____ SELECTED EXCERPT

This book has been reviewed by Focus on the Family’s marriage and parenting magazine.
In 1861, 9-year-old Jethro Creighton lives with his family on a southern Illinois farm. The Civil War is beginning, stirring heated discussions within homes across the nation. Two of Jethro’s older brothers, John and Tom, are anxious to fight for the Union army. Cousin Eb plans to join them.
After much contemplation, Jethro’s brother Bill is less certain about which side to choose. While Bill opposes slavery, he worries about what will become of the South if their way of life is suddenly ripped out from under them. In the end, and to the chagrin of his brothers and neighbors, Bill joins the Confederacy.
Although Jethro never sees battle, the climate of war forces him to grow up before his time. He and his 15-year-old sister, Jenny, take over much of the farm work after their father has a heart attack. Some local men, irate that Bill joined the Rebel Army, terrorize the family and burn the Creightons’ barn.
The Creightons are surprised when a man named Travis Burdow protects Jethro from an attack. Burdow’s son was responsible for the death of Jethro’s sister, Mary, years earlier. Jethro’s sister-in-law, Nancy, and her two boys come to stay at the Creighton farm while John is away because war-related violence intensifies.

________
____ DATA

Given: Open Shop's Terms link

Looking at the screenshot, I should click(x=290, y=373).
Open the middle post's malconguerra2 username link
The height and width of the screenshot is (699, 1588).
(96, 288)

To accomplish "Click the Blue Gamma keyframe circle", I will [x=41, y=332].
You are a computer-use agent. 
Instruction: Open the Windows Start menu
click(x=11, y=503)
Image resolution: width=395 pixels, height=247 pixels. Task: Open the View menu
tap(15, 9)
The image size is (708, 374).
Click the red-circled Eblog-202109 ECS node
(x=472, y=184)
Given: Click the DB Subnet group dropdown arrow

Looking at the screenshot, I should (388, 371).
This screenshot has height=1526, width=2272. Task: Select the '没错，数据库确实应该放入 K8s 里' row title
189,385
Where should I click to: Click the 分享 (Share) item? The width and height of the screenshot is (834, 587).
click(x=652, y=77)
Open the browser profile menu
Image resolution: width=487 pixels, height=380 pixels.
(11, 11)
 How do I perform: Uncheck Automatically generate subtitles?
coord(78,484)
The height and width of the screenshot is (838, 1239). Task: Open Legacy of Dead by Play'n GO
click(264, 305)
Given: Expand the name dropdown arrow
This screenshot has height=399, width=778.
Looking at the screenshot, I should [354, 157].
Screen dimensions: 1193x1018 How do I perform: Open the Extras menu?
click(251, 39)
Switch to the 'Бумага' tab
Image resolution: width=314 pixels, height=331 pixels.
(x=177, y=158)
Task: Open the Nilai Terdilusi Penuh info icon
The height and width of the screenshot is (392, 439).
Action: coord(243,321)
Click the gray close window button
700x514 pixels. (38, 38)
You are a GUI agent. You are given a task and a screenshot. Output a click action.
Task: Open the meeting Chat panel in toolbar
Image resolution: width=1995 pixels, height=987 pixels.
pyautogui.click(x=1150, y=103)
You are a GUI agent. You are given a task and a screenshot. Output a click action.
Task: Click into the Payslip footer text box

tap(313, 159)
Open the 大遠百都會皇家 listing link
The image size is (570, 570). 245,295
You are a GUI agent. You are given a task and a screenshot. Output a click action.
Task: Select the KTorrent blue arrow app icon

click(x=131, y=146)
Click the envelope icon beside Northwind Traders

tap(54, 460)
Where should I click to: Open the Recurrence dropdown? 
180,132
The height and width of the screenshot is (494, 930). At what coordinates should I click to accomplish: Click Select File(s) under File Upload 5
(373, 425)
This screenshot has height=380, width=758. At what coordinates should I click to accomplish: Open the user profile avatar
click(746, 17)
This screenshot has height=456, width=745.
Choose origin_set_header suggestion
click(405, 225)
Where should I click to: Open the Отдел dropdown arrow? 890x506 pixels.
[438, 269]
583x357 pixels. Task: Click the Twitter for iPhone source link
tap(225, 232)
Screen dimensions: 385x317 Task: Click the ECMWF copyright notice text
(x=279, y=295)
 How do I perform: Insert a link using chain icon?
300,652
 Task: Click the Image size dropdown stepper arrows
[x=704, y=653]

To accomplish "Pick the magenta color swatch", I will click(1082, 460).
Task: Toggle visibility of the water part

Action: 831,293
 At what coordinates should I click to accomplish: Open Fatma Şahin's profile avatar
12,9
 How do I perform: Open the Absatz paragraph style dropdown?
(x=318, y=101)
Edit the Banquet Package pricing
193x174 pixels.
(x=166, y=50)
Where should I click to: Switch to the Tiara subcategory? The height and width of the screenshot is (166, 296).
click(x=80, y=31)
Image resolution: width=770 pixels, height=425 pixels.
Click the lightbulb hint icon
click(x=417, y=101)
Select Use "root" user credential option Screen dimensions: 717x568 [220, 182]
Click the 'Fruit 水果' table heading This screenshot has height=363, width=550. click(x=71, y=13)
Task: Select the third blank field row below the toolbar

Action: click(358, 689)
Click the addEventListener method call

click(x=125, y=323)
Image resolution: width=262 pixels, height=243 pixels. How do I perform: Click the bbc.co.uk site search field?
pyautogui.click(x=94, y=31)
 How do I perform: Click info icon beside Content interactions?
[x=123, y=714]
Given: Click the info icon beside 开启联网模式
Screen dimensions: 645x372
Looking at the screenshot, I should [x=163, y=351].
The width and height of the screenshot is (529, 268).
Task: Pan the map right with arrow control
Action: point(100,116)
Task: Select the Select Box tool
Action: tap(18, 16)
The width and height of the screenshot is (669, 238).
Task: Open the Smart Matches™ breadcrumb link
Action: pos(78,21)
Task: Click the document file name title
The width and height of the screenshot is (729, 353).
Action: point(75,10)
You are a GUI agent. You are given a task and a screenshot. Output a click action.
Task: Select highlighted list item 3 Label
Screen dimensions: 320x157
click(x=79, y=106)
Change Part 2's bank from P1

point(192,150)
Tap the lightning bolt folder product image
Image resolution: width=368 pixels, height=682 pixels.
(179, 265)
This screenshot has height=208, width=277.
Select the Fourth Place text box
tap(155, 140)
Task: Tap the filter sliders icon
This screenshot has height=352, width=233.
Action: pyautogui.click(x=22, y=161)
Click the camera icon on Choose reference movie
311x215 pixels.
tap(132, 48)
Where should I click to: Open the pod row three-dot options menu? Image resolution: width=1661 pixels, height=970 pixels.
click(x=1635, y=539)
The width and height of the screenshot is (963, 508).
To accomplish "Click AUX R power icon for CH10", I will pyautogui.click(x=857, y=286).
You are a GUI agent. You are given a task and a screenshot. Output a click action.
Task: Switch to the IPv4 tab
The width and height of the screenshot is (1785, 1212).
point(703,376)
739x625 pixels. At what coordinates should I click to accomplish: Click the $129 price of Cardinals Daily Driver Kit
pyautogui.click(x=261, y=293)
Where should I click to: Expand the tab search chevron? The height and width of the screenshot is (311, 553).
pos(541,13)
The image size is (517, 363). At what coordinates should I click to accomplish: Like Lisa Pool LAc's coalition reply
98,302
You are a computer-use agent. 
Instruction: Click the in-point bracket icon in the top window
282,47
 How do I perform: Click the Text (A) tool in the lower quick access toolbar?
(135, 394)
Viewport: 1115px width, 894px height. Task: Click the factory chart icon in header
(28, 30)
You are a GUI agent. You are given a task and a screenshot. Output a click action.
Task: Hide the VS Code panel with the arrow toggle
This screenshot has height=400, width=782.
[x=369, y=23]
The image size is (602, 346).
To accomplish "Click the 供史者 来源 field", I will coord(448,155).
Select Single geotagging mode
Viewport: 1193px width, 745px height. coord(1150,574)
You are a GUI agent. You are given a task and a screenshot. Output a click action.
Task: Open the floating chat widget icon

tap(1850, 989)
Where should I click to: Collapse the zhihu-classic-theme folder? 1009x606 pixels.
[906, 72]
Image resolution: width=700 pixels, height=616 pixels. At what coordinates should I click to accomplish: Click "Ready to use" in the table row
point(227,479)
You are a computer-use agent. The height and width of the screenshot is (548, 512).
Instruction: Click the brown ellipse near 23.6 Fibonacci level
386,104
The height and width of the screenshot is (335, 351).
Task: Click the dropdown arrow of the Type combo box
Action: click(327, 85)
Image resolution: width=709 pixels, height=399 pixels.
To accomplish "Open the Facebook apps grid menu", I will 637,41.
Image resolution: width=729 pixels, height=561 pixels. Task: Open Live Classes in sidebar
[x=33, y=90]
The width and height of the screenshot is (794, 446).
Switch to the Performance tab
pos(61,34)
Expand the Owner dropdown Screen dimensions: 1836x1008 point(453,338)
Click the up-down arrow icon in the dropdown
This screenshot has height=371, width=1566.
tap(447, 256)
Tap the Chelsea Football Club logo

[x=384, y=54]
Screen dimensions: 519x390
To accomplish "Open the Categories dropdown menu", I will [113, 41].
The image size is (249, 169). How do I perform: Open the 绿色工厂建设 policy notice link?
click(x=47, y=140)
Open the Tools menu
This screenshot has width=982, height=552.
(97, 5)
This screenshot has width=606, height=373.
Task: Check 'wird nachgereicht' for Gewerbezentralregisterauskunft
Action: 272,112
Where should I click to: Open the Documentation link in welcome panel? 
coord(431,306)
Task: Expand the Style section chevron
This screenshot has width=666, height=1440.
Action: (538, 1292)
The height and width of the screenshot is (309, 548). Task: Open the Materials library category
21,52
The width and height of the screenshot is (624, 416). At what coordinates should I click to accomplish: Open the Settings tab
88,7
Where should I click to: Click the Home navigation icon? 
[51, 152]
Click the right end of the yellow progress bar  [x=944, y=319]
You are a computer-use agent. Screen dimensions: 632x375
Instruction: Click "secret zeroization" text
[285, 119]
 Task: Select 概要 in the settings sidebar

________

▶ **TASK PROMPT**
Reproduce the book summary above word for word, from "In 1861, 9-year-old" to "joins the Confederacy.".

▶ **REPLY**
In 1861, 9-year-old Jethro Creighton lives with his family on a southern Illinois farm. The Civil War is beginning, stirring heated discussions within homes across the nation. Two of Jethro’s older brothers, John and Tom, are anxious to fight for the Union army. Cousin Eb plans to join them.
After much contemplation, Jethro’s brother Bill is less certain about which side to choose. While Bill opposes slavery, he worries about what will become of the South if their way of life is suddenly ripped out from under them. In the end, and to the chagrin of his brothers and neighbors, Bill joins the Confederacy.